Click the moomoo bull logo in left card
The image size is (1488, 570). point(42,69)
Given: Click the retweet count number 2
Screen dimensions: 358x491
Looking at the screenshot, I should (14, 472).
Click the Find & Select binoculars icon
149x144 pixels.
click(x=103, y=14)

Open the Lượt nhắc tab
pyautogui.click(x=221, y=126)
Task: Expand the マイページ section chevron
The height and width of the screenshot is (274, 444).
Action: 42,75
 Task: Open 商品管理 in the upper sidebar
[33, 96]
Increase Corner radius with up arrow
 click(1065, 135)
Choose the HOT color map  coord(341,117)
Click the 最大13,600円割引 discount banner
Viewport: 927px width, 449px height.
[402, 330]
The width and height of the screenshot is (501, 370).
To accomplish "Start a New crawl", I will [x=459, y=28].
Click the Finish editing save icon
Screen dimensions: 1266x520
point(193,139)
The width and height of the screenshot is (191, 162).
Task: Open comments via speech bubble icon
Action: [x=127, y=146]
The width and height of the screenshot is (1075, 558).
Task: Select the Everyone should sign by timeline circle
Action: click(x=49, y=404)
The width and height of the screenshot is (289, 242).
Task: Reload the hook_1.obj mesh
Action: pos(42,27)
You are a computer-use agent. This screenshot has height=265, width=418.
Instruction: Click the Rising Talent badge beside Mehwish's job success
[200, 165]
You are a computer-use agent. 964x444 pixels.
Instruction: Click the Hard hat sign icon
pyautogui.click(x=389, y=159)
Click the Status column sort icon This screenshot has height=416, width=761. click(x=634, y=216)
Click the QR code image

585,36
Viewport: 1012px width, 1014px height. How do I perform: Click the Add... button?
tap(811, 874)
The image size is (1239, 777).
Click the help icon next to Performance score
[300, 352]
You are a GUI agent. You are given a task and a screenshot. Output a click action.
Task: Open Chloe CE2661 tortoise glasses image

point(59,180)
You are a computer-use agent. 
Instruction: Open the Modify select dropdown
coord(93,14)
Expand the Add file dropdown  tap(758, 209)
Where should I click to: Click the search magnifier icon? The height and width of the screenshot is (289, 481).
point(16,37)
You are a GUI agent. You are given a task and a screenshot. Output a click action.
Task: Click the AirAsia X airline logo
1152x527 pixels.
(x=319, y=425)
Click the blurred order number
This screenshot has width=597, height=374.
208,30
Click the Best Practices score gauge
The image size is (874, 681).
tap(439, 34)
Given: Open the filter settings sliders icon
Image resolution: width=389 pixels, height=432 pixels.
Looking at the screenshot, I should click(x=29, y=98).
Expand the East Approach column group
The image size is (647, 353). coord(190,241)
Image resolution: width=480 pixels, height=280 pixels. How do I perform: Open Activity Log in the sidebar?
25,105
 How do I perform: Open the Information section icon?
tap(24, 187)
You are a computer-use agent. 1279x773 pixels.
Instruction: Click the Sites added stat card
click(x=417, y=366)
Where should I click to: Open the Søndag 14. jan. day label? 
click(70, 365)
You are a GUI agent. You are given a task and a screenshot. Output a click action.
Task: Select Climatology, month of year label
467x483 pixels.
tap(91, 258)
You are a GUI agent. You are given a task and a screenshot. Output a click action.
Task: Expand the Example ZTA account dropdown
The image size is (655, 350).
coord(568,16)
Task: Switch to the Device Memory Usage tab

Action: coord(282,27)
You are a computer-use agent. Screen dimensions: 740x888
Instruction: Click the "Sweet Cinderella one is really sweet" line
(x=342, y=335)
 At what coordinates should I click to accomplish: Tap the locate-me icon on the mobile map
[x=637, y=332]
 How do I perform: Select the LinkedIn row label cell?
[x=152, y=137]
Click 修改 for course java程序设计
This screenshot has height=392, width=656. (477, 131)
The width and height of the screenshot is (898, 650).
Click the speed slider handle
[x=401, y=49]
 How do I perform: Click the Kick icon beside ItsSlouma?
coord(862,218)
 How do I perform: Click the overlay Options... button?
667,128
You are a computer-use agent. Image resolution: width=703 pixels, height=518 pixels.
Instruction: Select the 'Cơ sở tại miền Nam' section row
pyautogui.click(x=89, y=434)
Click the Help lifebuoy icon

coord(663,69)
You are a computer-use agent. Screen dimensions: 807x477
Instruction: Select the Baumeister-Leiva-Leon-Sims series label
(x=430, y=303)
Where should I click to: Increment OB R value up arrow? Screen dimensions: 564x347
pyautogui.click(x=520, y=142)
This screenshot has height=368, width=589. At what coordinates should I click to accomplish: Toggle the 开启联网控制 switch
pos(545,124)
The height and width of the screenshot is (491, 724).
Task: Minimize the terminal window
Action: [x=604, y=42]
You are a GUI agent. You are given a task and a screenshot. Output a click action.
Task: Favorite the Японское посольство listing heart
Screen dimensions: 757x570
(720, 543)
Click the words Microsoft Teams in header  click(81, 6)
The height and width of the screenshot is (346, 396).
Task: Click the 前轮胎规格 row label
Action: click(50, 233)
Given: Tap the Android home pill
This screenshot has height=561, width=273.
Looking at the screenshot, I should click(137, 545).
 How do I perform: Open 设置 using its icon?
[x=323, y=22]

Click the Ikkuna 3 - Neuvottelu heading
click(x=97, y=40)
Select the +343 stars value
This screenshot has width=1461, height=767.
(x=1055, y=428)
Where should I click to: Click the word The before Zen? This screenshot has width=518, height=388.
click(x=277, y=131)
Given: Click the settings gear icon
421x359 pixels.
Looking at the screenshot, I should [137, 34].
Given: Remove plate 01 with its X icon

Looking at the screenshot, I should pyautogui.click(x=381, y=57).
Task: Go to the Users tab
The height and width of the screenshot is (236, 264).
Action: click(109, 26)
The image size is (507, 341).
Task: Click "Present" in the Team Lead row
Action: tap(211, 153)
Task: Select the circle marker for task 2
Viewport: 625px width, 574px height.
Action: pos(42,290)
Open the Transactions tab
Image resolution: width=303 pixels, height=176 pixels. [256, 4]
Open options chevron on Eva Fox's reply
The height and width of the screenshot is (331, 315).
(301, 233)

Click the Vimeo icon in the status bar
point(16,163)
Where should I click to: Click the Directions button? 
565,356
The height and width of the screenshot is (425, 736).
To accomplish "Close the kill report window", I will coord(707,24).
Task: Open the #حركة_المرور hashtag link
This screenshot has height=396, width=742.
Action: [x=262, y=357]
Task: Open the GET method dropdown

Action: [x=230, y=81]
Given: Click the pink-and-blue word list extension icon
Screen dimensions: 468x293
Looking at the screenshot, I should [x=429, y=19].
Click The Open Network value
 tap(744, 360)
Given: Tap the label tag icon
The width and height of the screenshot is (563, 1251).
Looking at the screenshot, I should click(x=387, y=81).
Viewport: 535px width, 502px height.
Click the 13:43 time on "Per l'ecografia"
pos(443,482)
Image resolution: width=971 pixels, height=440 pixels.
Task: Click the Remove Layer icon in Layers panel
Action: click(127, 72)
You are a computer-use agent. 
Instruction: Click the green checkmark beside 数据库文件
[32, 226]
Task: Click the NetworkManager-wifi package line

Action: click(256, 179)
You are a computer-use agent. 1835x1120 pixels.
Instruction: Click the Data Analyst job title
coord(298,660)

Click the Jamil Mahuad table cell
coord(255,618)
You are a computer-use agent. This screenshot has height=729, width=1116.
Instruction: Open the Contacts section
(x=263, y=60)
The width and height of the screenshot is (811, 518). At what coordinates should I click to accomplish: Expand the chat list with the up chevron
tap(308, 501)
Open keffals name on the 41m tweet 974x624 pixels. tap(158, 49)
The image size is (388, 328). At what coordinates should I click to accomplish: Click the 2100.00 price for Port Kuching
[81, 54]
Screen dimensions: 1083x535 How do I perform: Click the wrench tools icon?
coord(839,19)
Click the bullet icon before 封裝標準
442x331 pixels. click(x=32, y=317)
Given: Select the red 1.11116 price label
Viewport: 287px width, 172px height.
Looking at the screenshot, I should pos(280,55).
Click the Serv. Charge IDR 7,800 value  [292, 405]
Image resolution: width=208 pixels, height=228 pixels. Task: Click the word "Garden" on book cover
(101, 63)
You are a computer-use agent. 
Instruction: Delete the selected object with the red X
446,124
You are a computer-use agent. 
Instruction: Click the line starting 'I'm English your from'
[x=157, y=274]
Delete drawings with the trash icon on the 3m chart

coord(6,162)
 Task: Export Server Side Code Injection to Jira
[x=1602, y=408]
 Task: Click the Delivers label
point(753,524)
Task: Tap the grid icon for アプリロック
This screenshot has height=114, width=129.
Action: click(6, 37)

## REQUIREMENT
Reproduce word for word the material above, starting with the line that has "How do I perform: Click the overlay" and stopping after the line that has "Task: Favorite the".

## WRITTEN SOLUTION
 How do I perform: Click the overlay Options... button?
667,128
You are a computer-use agent. Image resolution: width=703 pixels, height=518 pixels.
Instruction: Select the 'Cơ sở tại miền Nam' section row
pyautogui.click(x=89, y=434)
Click the Help lifebuoy icon

coord(663,69)
You are a computer-use agent. Screen dimensions: 807x477
Instruction: Select the Baumeister-Leiva-Leon-Sims series label
(x=430, y=303)
Where should I click to: Increment OB R value up arrow? Screen dimensions: 564x347
pyautogui.click(x=520, y=142)
This screenshot has height=368, width=589. At what coordinates should I click to accomplish: Toggle the 开启联网控制 switch
pos(545,124)
The height and width of the screenshot is (491, 724).
Task: Minimize the terminal window
Action: [x=604, y=42]
You are a GUI agent. You are given a task and a screenshot. Output a click action.
Task: Favorite the Японское посольство listing heart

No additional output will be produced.